Il carcere Pagliarelli di Palermo (Fotogramma)

Prima laurea di un detenuto al carcere Pagliarelli di Palermo. Oggi un giovane detenuto si è laureato in Architettura con la tesi su 'Greentrification'. A renderlo noto è il garante comunale dei detenuti Pino Apprendi. Si tratta della prima laurea dopo la firma dell'accordo quadro, il 25 febbraio 2021, fra il rettore di Palermo Massimo Midiri e l'emerito professore Giovanni Fiandaca, allora garante regionale per i diritti dei detenuti della Sicilia, per l'istituzione del polo universitario penitenziario. Alla proclamazione hanno assistito la moglie, i figli e alcuni familiari.
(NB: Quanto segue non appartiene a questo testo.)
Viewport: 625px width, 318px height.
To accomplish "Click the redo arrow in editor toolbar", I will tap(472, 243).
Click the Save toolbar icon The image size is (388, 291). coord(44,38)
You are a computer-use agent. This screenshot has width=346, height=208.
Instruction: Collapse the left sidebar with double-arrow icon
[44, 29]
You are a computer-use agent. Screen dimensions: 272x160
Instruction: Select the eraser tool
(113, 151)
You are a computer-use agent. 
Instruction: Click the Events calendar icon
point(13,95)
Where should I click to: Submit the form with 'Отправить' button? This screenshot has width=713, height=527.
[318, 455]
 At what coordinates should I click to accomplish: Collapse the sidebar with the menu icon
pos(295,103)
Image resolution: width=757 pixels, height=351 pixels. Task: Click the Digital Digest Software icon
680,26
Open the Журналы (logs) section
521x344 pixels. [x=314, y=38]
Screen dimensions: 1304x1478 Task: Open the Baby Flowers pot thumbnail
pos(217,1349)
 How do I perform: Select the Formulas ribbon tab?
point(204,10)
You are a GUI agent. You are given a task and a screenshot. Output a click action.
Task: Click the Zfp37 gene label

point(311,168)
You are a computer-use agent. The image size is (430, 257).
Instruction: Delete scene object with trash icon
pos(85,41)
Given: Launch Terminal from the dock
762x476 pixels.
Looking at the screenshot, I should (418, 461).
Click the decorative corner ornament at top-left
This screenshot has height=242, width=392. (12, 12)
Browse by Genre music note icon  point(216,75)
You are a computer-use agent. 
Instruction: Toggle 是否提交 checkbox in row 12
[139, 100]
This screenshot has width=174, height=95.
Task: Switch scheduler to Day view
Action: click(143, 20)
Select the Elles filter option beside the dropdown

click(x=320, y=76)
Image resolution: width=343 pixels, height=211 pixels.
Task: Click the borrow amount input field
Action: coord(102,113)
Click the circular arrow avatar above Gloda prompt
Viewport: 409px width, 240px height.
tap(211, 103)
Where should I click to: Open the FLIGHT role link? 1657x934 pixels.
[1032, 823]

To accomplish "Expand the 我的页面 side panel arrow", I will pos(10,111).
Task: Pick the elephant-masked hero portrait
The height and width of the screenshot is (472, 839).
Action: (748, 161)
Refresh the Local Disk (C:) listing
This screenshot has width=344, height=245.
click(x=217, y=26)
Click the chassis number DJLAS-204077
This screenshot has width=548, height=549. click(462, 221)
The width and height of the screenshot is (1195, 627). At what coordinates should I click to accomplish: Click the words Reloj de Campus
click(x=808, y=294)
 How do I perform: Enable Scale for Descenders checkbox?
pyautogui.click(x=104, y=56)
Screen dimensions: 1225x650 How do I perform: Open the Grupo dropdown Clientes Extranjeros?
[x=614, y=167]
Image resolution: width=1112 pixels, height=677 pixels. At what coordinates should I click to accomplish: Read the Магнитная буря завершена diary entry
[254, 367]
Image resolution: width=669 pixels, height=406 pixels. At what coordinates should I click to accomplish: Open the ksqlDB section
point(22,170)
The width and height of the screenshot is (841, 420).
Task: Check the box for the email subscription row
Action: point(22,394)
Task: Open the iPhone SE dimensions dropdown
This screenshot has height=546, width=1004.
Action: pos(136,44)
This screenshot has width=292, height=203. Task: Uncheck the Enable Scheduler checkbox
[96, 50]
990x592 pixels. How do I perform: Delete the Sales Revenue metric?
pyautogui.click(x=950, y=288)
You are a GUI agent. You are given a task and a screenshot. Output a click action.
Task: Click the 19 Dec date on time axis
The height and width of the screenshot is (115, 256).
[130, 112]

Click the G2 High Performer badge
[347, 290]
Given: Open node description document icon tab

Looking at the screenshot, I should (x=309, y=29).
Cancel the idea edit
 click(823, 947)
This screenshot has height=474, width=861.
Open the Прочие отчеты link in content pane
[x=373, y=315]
"Un sentito ringraziamento - sottolinea Apprendi - va ai professori che hanno accompagnato lo studente in questa stupenda storia e a tutto il personale dell'amministrazione penitenziaria che ha collaborato per arrivare all'obiettivo finale: un meritatissimo 110 e lode". Presenti anche il presidente della Magistratura di Sorveglianza Nicola Mazzamuto e il suo vicario Simone Alecci, oltre al garante regionale dei detenuti Santi Consolo e il componente dell'ufficio del garante nazionale Mario Serio.

La storia

"Grazie allo studio non mi sono mai sentito annientato tra queste mura e sono riuscito a ritrovare la mia identità. Oggi, ai miei figli, porto un esempio positivo e posso impartire un’importante lezione: lo studio è fondamentale per costruire il proprio futuro, realizzare i propri sogni ed essere liberi". Con queste parole N.C. ha espresso tutta la sua commozione dopo essere stato proclamato Dottore in 'Urbanistica e Scienze della città', corso di laurea triennale del Dipartimento di Architettura. La cerimonia si è svolta all’interno della casa circondariale e il neo laureato già pensa a iscriversi al percorso magistrale.

"Esprimo profonda gratitudine e soddisfazione - ha sottolineato Enrico Napoli, prorettore vicario dell’Università degli Studi di Palermo - per questo importante risultato. Oggi è una giornata altamente simbolica perché permette di esprimere, nel migliore modo possibile, il ruolo positivo che l’istituzione universitaria svolge all’interno della società attraverso la diffusione della cultura e il trasferimento della conoscenza".

"È il risultato - ha spiegato la direttrice del Pagliarelli, Maria Luisa Malato - di uno sforzo notevole che ha coinvolto due mondi, quello penitenziario e quello accademico, spesso distanti e caratterizzati da procedure difficili da conciliare. Oggi gioiamo perché dimostriamo che la collaborazione tra istituzioni non solo è possibile, ma necessaria per abbattere muri e steccati".

I Poli penitenziari universitari in Sicilia sono stati avviati a partire da marzo 2021. Il Polo universitario penitenziario di Unipa ha registrato una cinquantina di iscrizioni, tra immatricolazioni e passaggi ad anni successivi al primo. Nove i dipartimenti coinvolti assieme a una squadra di orientatori, tutor senior e studenti tutor coordinati dall’Area didattica e Servizi agli studenti con il supporto del Centro orientamento e Tutorato.